Artificial intelligence (AI) is being touted as a way to boost lagging productivity growth.
The AI productivity push has some powerful multinational backers: the tech companies who make AI products and the consulting companies who sell AI-related services. It also has interest from governments.
Next week, the federal government will hold a roundtable on economic reform, where AI will be a key part of the agenda.
However, the evidence AI actually enhances productivity is far from clear.

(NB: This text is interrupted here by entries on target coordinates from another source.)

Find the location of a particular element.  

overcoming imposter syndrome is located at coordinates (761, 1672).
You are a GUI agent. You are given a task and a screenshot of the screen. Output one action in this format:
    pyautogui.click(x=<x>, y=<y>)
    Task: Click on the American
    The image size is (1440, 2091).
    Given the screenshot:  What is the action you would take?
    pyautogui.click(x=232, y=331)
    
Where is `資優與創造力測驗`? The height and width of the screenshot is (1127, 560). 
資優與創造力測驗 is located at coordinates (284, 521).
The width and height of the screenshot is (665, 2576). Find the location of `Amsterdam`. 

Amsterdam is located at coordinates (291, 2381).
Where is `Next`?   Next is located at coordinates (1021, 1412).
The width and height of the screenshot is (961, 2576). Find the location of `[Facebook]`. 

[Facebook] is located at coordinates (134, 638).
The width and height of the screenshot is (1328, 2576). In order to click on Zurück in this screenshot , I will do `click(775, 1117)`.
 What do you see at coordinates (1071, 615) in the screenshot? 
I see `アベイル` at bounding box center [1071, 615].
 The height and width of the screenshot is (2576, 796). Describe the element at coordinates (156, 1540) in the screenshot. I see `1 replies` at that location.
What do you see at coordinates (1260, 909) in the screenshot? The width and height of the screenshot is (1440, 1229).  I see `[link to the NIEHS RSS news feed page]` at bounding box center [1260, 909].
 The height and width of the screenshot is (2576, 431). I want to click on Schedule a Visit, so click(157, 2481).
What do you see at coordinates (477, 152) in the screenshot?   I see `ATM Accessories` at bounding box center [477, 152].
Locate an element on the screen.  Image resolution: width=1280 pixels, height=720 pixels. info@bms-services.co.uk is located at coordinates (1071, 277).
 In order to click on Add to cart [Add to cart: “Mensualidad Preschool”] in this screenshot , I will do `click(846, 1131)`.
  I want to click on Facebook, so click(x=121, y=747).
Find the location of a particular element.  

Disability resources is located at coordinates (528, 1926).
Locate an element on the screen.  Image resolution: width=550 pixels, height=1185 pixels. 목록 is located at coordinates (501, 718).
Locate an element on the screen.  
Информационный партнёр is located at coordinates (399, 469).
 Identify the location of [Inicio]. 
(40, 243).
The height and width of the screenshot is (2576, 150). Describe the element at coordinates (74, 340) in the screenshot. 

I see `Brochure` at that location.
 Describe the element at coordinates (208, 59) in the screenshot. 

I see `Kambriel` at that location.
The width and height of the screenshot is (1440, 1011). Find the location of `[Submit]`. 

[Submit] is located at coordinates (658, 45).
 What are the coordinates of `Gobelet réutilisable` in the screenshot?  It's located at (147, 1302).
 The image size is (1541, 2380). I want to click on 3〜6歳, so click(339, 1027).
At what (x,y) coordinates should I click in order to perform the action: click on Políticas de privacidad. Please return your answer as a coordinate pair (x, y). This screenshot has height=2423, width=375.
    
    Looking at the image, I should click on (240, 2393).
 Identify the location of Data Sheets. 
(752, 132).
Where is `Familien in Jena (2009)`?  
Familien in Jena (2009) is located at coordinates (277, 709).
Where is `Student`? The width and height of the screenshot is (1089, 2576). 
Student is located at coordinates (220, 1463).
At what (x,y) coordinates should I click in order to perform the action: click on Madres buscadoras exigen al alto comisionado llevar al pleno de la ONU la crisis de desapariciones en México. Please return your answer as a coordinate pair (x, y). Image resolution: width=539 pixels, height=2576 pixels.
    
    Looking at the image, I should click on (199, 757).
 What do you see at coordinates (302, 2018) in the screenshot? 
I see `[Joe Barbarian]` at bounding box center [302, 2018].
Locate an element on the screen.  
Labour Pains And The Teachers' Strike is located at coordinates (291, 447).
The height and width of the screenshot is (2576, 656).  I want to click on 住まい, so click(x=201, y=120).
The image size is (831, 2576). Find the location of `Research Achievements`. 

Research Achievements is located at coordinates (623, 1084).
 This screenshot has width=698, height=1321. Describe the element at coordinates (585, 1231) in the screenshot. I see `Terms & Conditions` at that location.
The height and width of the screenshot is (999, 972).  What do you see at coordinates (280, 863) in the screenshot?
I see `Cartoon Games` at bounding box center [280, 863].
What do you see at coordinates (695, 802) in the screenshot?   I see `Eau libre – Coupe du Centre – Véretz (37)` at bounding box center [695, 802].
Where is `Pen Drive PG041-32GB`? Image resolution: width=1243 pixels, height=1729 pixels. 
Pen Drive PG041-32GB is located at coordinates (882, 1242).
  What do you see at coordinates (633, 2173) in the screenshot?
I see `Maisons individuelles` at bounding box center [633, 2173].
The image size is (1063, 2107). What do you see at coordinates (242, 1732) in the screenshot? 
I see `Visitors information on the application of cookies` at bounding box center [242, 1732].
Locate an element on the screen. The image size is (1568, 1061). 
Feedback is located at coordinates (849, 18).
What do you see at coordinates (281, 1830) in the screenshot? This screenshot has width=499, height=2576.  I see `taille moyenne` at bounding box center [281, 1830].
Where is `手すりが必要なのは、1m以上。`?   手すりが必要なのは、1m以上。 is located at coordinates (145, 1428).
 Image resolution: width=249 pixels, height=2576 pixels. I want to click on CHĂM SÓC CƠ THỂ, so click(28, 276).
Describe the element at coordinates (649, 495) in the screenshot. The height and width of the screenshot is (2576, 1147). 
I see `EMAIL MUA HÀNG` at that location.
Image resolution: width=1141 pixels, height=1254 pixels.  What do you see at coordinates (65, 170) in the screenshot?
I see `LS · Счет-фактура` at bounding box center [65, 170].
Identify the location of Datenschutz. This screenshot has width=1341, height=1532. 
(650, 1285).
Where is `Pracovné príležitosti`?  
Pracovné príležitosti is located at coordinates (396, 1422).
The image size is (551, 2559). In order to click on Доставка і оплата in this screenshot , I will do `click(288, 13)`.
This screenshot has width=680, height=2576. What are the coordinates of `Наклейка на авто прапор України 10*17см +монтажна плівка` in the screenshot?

To learn more about how AI is working and being procured in real organizations, we are interviewing senior bureaucrats in the Victorian Public Service. Our research is ongoing, but results from the first 12 participants are showing some shared key concerns.
Our interviewees are bureaucrats who buy, use and administer AI services. They told us increasing productivity through AI requires difficult, complex, and expensive organizational groundwork. The results are hard to measure, and AI use may create new risks and problems for workers.
Introducing AI can be slow and expensive
Public service workers told us introducing AI tools to existing workflows can be slow and expensive. Finding time and resources to research products and retrain staff presents a real challenge.
Not all organizations approach AI the same way. We found well-funded entities can afford to test different AI uses for “proofs of concept.” Smaller ones with fewer resources struggle with the costs of implementing and maintaining AI tools.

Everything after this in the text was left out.